PlayFirst, Inc.
- Company type: Private
- Industry: Video games
- Founded: 2004
- Founders: John Welch; Brad Edelman; Jason Rubinstein;
- Headquarters: Delaware, United States
- Key people: Kenny Shea Dinkin; (CCO); Marco DeMiroz; (CEO); Bruce Sherrod; (VPE);
- Products: Casual game
- Parent: Glu Mobile (2014–2021) EA Mobile (2021–present)
- Website: PlayFirst.com

= PlayFirst =

Video game publisher

PlayFirst, Inc. is a Delaware based American publisher of casual games founded in 2004 by industry veterans. PlayFirst produced the Diner Dash series, which won the 2008 Annual Casual Game Awards. and has seen over 550 million downloads. The popularity of Diner Dash series prompted spin-off series like Wedding Dash and Cooking Dash. The company’s game portfolio also includes the retro-style strategy-based Chocolatier series, and the adventure/hidden object-mixing Dream Chronicles series.
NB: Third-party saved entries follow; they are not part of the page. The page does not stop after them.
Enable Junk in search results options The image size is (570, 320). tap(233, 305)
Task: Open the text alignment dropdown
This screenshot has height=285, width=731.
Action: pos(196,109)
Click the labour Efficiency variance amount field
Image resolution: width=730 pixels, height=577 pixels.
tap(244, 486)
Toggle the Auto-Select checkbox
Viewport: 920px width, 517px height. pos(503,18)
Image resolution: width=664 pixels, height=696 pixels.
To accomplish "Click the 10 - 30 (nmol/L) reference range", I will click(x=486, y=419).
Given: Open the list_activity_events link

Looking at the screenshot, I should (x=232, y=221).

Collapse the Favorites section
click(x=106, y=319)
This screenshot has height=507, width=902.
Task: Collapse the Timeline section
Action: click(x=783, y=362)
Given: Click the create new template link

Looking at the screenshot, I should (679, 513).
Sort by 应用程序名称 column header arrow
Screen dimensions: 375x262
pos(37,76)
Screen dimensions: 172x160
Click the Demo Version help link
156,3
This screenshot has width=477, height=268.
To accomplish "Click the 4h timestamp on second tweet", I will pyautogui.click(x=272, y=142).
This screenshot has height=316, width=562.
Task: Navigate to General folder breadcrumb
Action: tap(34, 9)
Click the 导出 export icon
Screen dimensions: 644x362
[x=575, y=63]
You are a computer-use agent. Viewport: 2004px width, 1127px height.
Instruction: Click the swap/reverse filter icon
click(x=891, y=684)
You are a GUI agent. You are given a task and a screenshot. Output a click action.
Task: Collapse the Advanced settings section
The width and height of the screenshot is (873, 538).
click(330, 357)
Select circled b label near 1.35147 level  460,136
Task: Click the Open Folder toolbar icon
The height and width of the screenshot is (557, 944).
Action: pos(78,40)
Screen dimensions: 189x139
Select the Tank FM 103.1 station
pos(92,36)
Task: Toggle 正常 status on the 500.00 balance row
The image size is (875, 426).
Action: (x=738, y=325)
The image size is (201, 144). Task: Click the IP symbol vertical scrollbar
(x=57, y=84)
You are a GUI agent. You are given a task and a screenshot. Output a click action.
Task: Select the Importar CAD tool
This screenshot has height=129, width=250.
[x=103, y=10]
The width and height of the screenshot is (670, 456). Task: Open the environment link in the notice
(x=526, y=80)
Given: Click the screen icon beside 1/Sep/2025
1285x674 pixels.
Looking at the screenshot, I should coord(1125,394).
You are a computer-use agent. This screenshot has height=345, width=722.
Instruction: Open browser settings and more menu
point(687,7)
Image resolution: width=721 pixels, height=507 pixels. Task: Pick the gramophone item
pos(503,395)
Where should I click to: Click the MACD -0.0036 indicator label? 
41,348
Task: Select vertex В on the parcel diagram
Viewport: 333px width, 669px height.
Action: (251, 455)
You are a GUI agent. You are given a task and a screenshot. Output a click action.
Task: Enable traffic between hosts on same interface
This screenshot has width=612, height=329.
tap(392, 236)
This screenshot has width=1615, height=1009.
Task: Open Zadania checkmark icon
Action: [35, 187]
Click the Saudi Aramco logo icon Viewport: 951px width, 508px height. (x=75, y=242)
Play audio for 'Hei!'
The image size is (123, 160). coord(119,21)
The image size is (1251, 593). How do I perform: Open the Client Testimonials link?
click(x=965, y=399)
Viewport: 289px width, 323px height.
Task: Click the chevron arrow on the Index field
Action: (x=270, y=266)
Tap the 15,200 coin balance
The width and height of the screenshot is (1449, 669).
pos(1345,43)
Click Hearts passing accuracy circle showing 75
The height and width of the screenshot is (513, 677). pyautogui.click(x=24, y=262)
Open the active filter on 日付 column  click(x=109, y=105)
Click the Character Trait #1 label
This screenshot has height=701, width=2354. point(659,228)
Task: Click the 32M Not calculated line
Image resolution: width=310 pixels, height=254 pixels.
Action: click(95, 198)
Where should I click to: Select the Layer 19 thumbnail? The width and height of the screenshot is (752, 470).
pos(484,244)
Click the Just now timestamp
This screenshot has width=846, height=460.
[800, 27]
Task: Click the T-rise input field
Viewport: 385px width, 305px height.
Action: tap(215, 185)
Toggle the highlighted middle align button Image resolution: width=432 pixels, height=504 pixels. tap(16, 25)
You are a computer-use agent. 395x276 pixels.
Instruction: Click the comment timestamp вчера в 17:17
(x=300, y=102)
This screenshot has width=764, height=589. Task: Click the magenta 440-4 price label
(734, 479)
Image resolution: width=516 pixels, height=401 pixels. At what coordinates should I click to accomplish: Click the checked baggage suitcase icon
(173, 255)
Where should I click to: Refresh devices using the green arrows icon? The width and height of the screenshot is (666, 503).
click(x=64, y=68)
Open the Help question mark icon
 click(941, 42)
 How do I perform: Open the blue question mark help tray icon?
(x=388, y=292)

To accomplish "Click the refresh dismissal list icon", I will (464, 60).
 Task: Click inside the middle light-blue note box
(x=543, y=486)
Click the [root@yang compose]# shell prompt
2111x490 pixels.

From 2005 to mid-2011, PlayFirst have released 72 casual games for PC and Mac, counting extra 7 Collector's Editions and Strategy Guides, thus they have 79 games in total in their game categories. PlayFirst was acquired by Glu Mobile in September 2014, while Glu Mobile itself was acquired by Electronic Arts in April 2021.

== History ==

=== 2004–2010: Early days, breakthrough, and maintaining the success of Dash series ===
PlayFirst’s biggest commercial success was its first game, Diner Dash, which was released for the first time on PC/Mac platforms in late 2004. Diner Dash was initially developed by Gamelab, a New York-based casual game developer, under a multi-title publishing agreement with PlayFirst. The success of Diner Dash with game critics and gamers prompted PlayFirst to release four sequels in the following years: Restaurant Rescue (2006), Flo on the Go (2006), Hometown Hero (2007), and the fifth BOOM! in 2010.

PlayFirst has also published Diner Dash across multiple platforms, including PC, Mac, iPhone, iPad, Facebook and consoles DS, Xbox, and Wii. PlayFirst games are available on more than 500 sites in 20 languages.

Spin-off series and games Wedding Dash (2007), Cooking Dash (2008), and Hotel Dash (2009) were released. However, they mostly earned lukewarm receptions from game critics and gamers.

Other non-Dash PlayFirst games includes the three-part, retro-style strategy-based Chocolatier series, which was released during 2007 and 2009 in collaboration with Big Splash Games. The five-part, adventure/hidden object-mixing Dream Chronicles series was another highlight in PlayFirst's portfolio. Dream Chronicles was released during 2007 and 2011 in collaboration with KatGames.

=== 2010–2015: Cancellation of releasing on PC/Mac and new direction ===

In October 2010, PlayFirst announced a focus on the mobile and social market after raising $9.2 million from investors, and cancelled releasing further casual games in the near future. PlayFirst's forays into the social gaming market have proven unsuccessful, as low user counts forced the company to cancel all of its Facebook games, Diner Dash and Chocolatier, not long after launching them.

As of late 2010, the company employed more than 100 workers, but laid off an unspecified number of its employees in early December 2011 due to "restructuring". Other social games veterans who joined the company in late 2010 from Playdom and Zynga have also left; however, PlayFirst claims the layoffs will not change its emphasis on the mobile market.

On October 8, 2012, PlayFirst emailed its subscribers informing them that the company will cease the production of PC and Mac games and move to a new website since November 12, 2012. The email read, "We have established a firm position as one of the leading producers for iOS mobile applications and are currently working on implementing our games into the Android marketplace," and that current games in its catalogue will still be available for purchase on the third party websites like Big Fish Games and GameHouse.

On September 3, 2014, PlayFirst was acquired by Glu Mobile. The official statement from Glu Mobile CEO, Niccolo de Masi, read "We are pleased to officially add PlayFirst to the Glu family and look forward to delivering new DASH products to a worldwide audience," Glu Mobile was later acquired by Electronic Arts in April 2021, who consolidated all Glu Mobile operations into EA Mobile.

== Playground SDK ==
Playground SDK is PlayFirst's game engine. It is discontinued.